Poststroke seizures and stroke outcome

In our bivariate analysis, seizures were associated with an unfavorable functional outcome 1 year after stroke, as previously suggested in the literature.1, 3, 4, 32 It has been postulated in the animal model that poststroke seizures may contribute to tissue damage.33, 34 In addition, De Reuck et al.2 showed that remote symptomatic seizures are associated with lesion increase and worsening of disability. As a novel finding, we show that the association between remote seizures and an unfavorable functional outcome 12 months after stroke does remain significant when adjusted for age, and clinical and imaging stroke severity. Furthermore, in our work, acute symptomatic seizures remained as an independent predictor of death in the first year after an anterior circulation stroke, even after adjustment for known stroke outcome predictors. Hesdorffer et al.1 similarly showed that patients with acute symptomatic seizures (of different etiologies) had a chance 8.9 times higher of dying within 30 days.
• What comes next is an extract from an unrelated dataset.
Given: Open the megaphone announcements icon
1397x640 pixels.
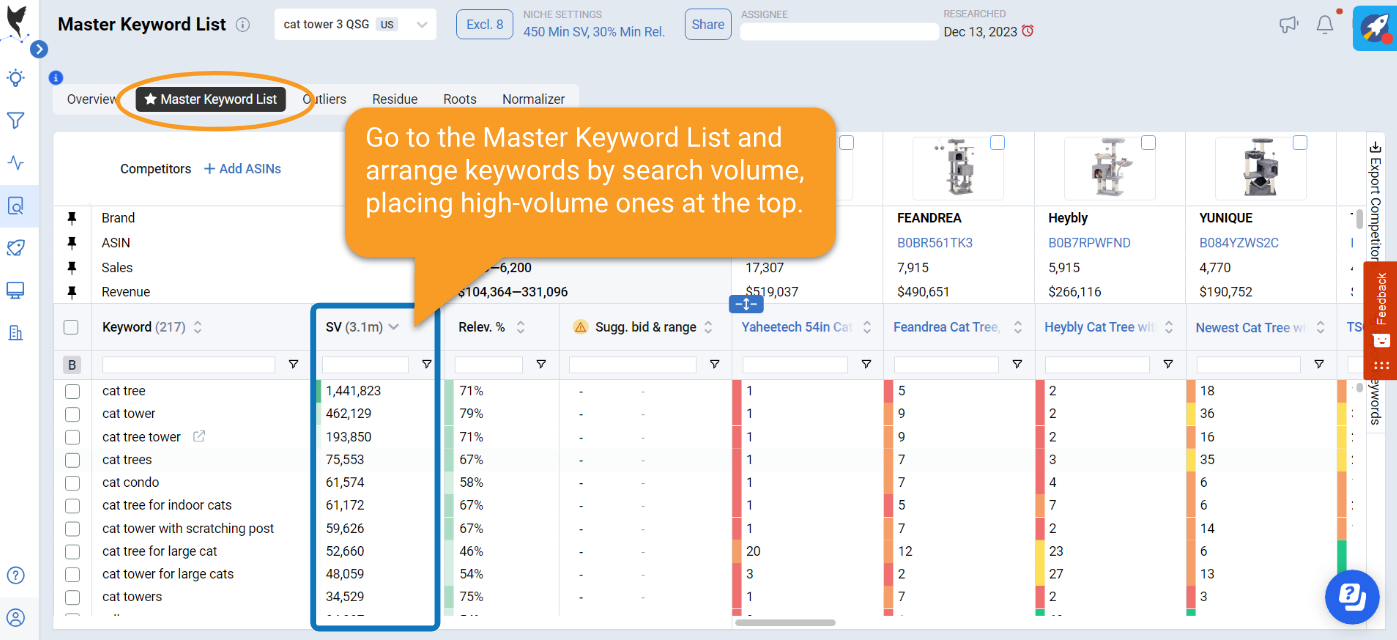Looking at the screenshot, I should coord(1289,25).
More recently, Huang et al.3 also found that patients with seizures during admission for stroke had a higher mortality at 30 days and 1 year. This finding was not observed in a study by Hamidou et al. study,35 which, however, used a population‐based registry and a different definition of early seizures.
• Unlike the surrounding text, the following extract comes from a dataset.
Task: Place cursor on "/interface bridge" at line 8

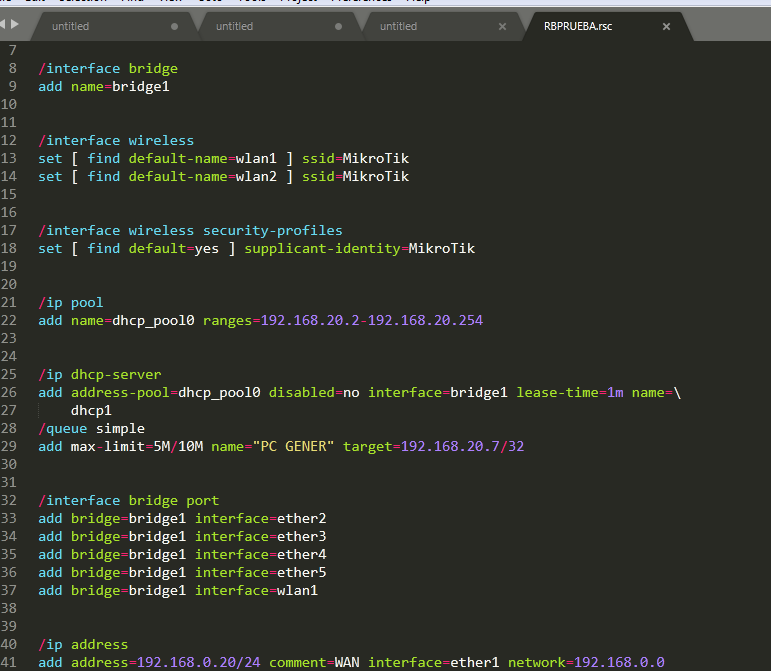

EEG abnormalities and stroke outcome

EEG background activity slowing was associated with stroke clinical severity by Kayser‐Gatchalian and Neundörfer7 and, as in our study, with unfavorable stroke outcome by Cillessen et al.9 The originality of our study resides in the definition of EEG independent predictors of stroke functional outcome, either at short or at long term, even when adjusted for age and clinical and imaging severity of stroke.
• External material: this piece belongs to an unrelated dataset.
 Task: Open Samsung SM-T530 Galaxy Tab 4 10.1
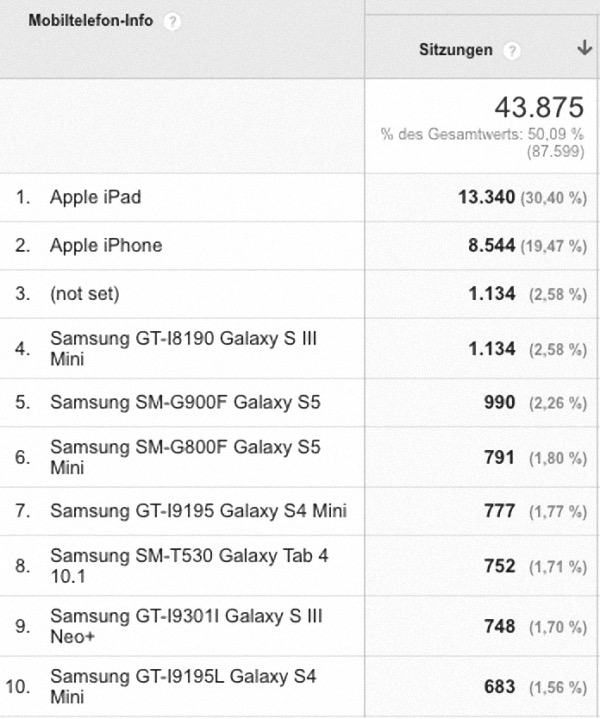click(x=189, y=565)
The neurophysiological feature with the highest odds of impacting functional outcome was background activity asymmetry. Quantitative EEG studies support our observation. Brain symmetry index obtained from continuous EEG records has been correlated with NIHSS score36 and lesion volume on MRI.37 In an easier and simpler way, we showed that background activity asymmetry in raw analysis of a single and short‐duration EEG is an independent predictor of unfavorable stroke outcome. Cuspineda and collaborators, using quantitative EEG in 28 patients, showed that this is better than the Canadian Neurological Scale score in residual functional disability prediction12 and better than the mRS in the prediction of functional outcome.12, 38 In our study, the prognostic models including raw EEG abnormalities correctly classified a higher percentage of patients than the model including exclusively the already known stroke outcome predictors. We believe that our results show that some early EEG characteristics are comparable to clinical stroke severity and better than early CT infarct severity in the determination of poststroke functional outcome, reflecting the concept that EEG is a sensitive neurological diagnosis technique in the detection of acute cerebral ischemia39 and a robust one in the functional assessment of the brain.40

The association between EEG suppression and death deserves attention. Although the low number of patients who died in the hospital does not allow a multivariate analysis, this neurophysiological characteristic has been associated with larger infarcts with a higher risk of becoming malignant,10 and may draw attention to the need for an early start of medical and/or surgical therapy. In line with our results regarding focal cerebral ischemia outcome, EEG suppression was recently ranked within malignant EEG patterns and as a poor prognostic predictor of postcardiac arrest diffuse cerebral ischemia.41 In our study, this EEG feature was an independent predictor of the vital outcome 1 year after stroke when controlled for age and stroke severity.

Conflict of Interest

J.M.F. reports personal fees from Boehringer Ingelheim outside the submitted work. The other authors declare no conflicts of interest. We confirm that we have read the Journal's position on issues involved in ethical publication and affirm that this report is consistent with those guidelines.